Vuelvo a Bruselas. Dentro de lo que por allí denominan proyectos de economía circular ahora nos están preparando el papel higiénico de paja. El último invento subvencionado que la UE quiere que usemos. A mí no me importa porque yo procedo de la época del papel de estraza e incluso de recortes del diario Pueblo, periódico Ya e incluso algo del ABC. Eran otros tiempos en donde la economía doméstica conseguía la doble textura en diferente versión: la higiénica y la periodística. Confieso que he sobrevivido y además que la parte más septentrional de mi universo anatómico carece de antecedentes traumáticos.

El monóculo que viene de serie, instalado en la zona más sombría del cuerpo humano, no es otra cosa que la salvaguarda de los intereses públicos y privados. Es lugar de encuentros consigo mismo y allá cada cual con sus licencias y favores, pero no por ello ha de ser desatendido en mimos y cuidados. Cabe suponer que la Agenda 2030 habrá tenido en cuenta las diferentes sensibilidades, no en vano se hace necesario recordar el ímprobo trabajo desarrollado por Joseph Gayetti cuando en 1857 consiguió inventar el papel higiénico. Al parecer este innovador de Massachussets padecía de hemorroides y la rusticidad de los pergaminos de entonces producía dolor. Por ello, puso todo su ingenio en crear el denominado “papel medicado Gayetty” Todo un acierto.

Supongo que Bruselas hará las pertinentes pruebas antes de lanzar al mercado la mencionada novedad. No seré yo quien forme parte del voluntariado para la puesta a punto del papel paja. Primero porque mi “óculo sacrum” no está en el mercado y segundo porque me suena mal el invento. De un tiempo a esta parte las tribulaciones de la Unión Europea son causa de poca fiabilidad.

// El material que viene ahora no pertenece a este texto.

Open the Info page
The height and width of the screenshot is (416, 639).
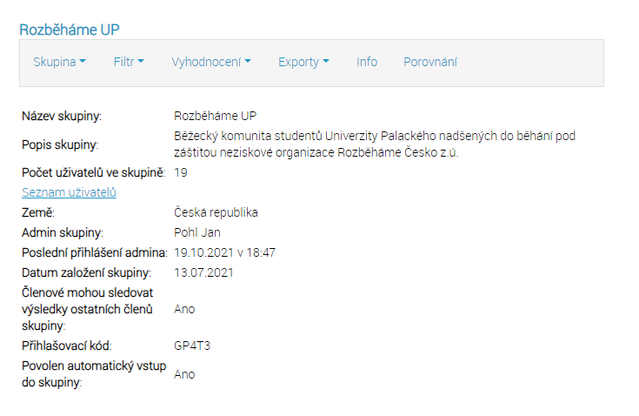point(367,62)
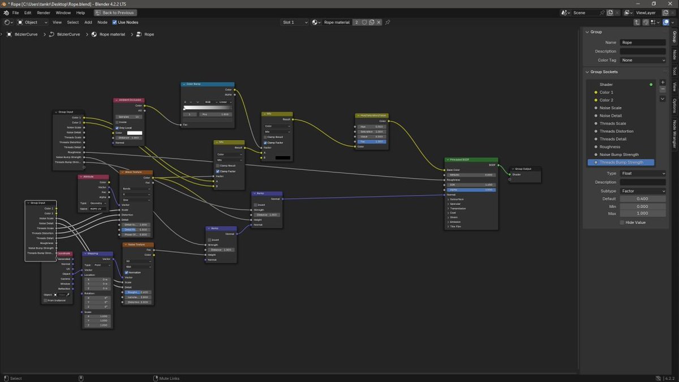Click the pin icon next to material selector
The height and width of the screenshot is (382, 679).
click(x=388, y=22)
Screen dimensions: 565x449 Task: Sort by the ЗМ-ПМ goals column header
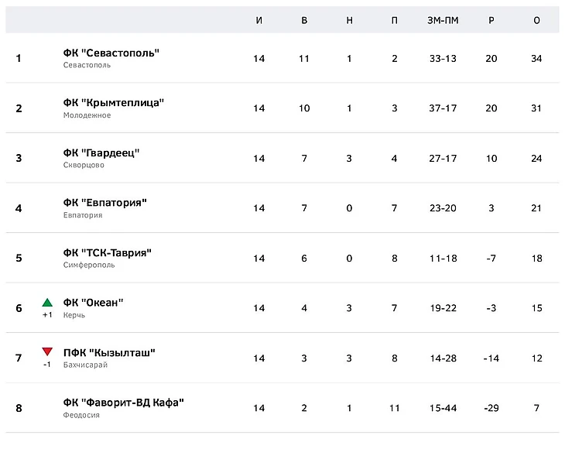[443, 20]
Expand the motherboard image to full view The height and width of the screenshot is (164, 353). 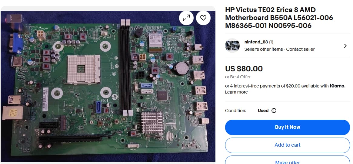[186, 18]
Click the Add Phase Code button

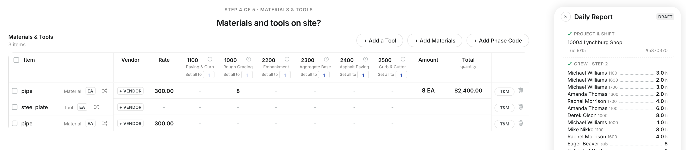(x=498, y=40)
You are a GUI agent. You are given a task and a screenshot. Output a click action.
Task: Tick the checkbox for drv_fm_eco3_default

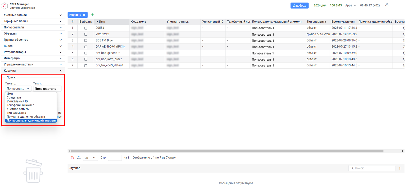(x=86, y=66)
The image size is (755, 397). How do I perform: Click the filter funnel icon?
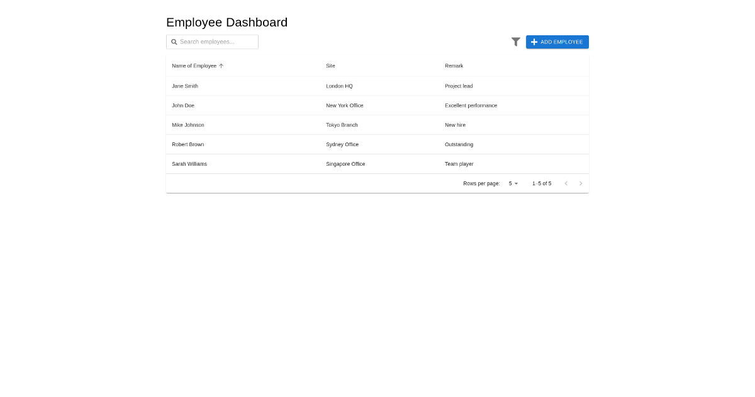coord(516,42)
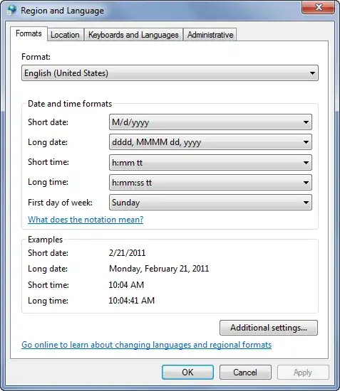Click the arrow beside English (United States)
This screenshot has width=340, height=391.
pyautogui.click(x=312, y=73)
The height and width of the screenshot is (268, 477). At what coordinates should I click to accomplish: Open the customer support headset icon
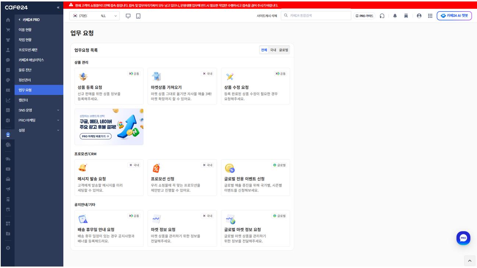point(382,16)
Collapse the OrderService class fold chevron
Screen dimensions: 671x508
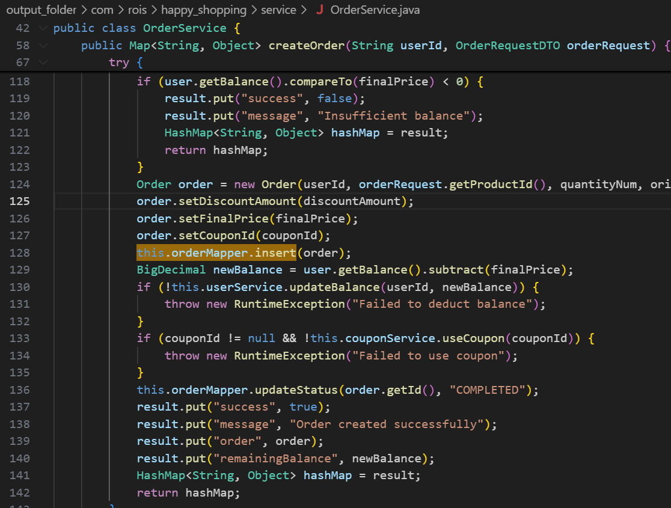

El problema de la UE es que sigue habiendo 27 pueblos y 27 democracias nacionales, es decir, que los europeos no pensamos como europeos sino que seguimos pensando de forma nacional. Esto avala mi teoría respecto del nuevo papel higiénico paja porque somos parecidos pero no iguales. No soy antropólogo pero creo que la evolución del homo sapiens no ha sido igual para unos que para otros y teniendo en cuenta esta apreciación cada persona con su tafanario, posaderas o rabeles, es libre de elegir el elemento limpiador que mejor se adapte a su fisonomía, costumbre o sus circunstancias.

Los argumentos pueden servir para reducir las emisiones de CO2 de cara al 2030, y está bien, pero dudo que el papel higiénico paja nos libre de la flama existencial. Europa nos está invadiendo hasta nuestro sanctasanctórum y eso son palabras mayores; así pues, ¿qué más le puede faltar a la especie humana para salir airosa de esta movida? Tengo entendido que Japón no tiene petróleo, tampoco hierro, ni aluminio; nada de oro ni ríos caudalosos y resulta que en el reparto de bienes sólo le tocó disciplina, obediencia, cerebro y moralidad. Lo digo por si acaso doña Ursula von der Leyen acostumbra a leerme los miércoles.